Credit: Nurse.org
As I lay dying…
In my travels, Pax and I (Pax is my service dog) went to visit the gang on the old ward and have coffee and deliver an apple crisp the hubby made to a couple of friends. For real these 2 kept me laughing and held me up when I was struggling in school. It is fun to sit and reminisce about the old days of killing myself as a floor nurse in hopes of delivering high-quality care to my patients. I know I sound like buzzwords for a hospital chain and customer care (It is not). I had always believed in high-quality care before some corporate genius made it a buzz kill…err word.
While I was visiting the unit, there was a patient who is very, very old and is dying a slow death. Like many of our very old patients in this country, we do everything to prolong life. Why? No seriously, why?
The patient in question is still a full-code in his late 90s. Which means that if his heart stops, they want us to do every heroic thing to save him.

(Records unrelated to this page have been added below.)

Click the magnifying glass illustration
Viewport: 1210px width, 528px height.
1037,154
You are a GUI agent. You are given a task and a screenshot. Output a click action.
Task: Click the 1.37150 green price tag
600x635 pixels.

That means CPR which will compress his sternum 2-2 1/2 inches. We will insert a tube in his throat to assist him in breathing. We will deliver 400 joules of electricity if his heart is beating funny to try and restart a “normal” rhythm. If you have watched any television drama about emergency rooms or ICU…this is far worse (see the picture, that is what the aftermath looks like). If you have done CPR, you know that feeling as you are starting compressions when the sternum and ribs break on the frail elderly with an almost nauseating snap. You work just like they were younger all the while knowing that death is a far better outcome than lying in a hospital bed.
You are left in a pair of depends, being turned every 2 hours and changed more frequently due to your incontinence and the insistence that you be hydrated. So who did this to you? Why your family, of course. They told the internal medicine service that they wanted them to “save your life” and make it so you can go back to the Nursing home where they mostly ignore you and visit you when they “have the time.” So here you lay a full code, in pain constantly moaning hoping that your someone understands that you need something for the pain or even something as simple as why me. He is in enough pain that they are afraid to give him too much morphine as it will suppress his respiratory drive and ultimately cause his demise.

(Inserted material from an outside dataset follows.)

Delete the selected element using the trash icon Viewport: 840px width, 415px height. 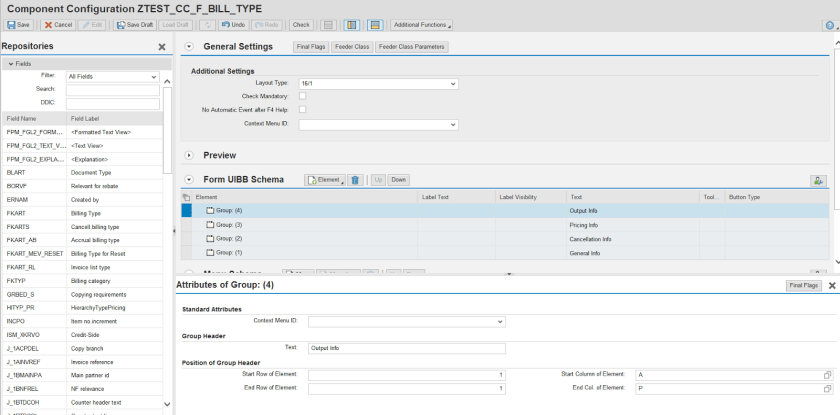tap(355, 179)
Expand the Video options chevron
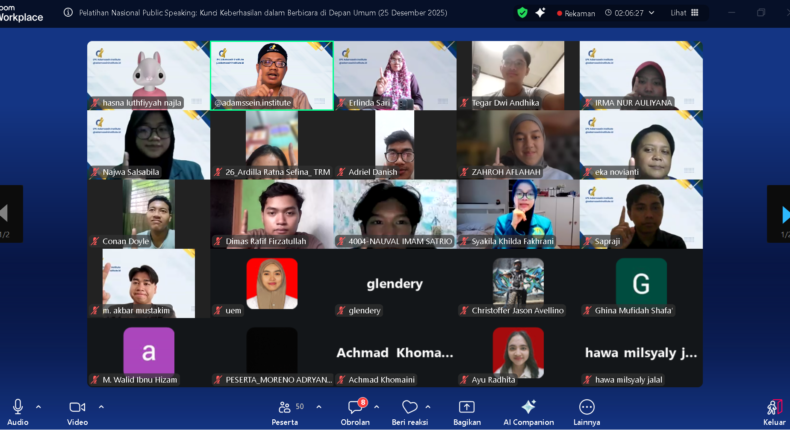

We ignore a person’s wishes. We should have well-documented wishes (even in our 20s) about how many heroic measures should be allowed before they let you go. Without this, when you are in the worst distress, people you love are afraid just to let you go. I know, I have been in this circumstance as a family member and as a provider. It is the toughest thing you will ever do. When I approach having to deal with this personally and professionally. I always quote a line from Dostoyevsky’s Crime and Punishment (yeah I have really read it):
“I read about a man condemned to death saying or thinking, an hour before his death, that if he had to live somewhere high up on a cliffside, on a ledge so narrow that there was room only for his two feet- and with the abyss, the ocean, eternal darkness, eternal solitude, eternal storm all around him- and had to stay like that, on a square foot of space, an entire lifetime, a thousand years, an eternity- it would be better to live so than to die right now! Only to live, to live, to live! To live, no matter how- only to live!”
I get it, and I think you do too. We would rather stand in a torment of life than face what is next. This patient may not be feeling this sentiment, but I can bet a month’s salary that there is at least one family member who feels this way and is sure that this person should live at all costs. I get it. The person laying in that bed is your father, grandfather, brother, friend. You remember them bouncing you on their knee, going on a hike, picking apples, or just sitting and listening to stories about life when he was a kid and how he used to hike and pick apples in the same orchard and how much he truly enjoyed it and how different it was…
Yes, it is tough, and there is no way to sugarcoat the truth. To everything, there is a season, and a time to every purpose under the heaven: A time to be born, and a time to die; (Ecclesiastes 3:1-2). Bet you didn’t expect a bible quote, but there it is…and it fits. It may just be time for him to go. There are many things we as providers can and can’t do, and the biggest of these is prolong life when the body is no longer able to sustain it.
As I was walking back to my ward, I thought, I hope my family does not do that to me. As much as I want to live and enjoy life, he does not have much enjoyment.
Have a great day and be the kind of person your dog thinks you are.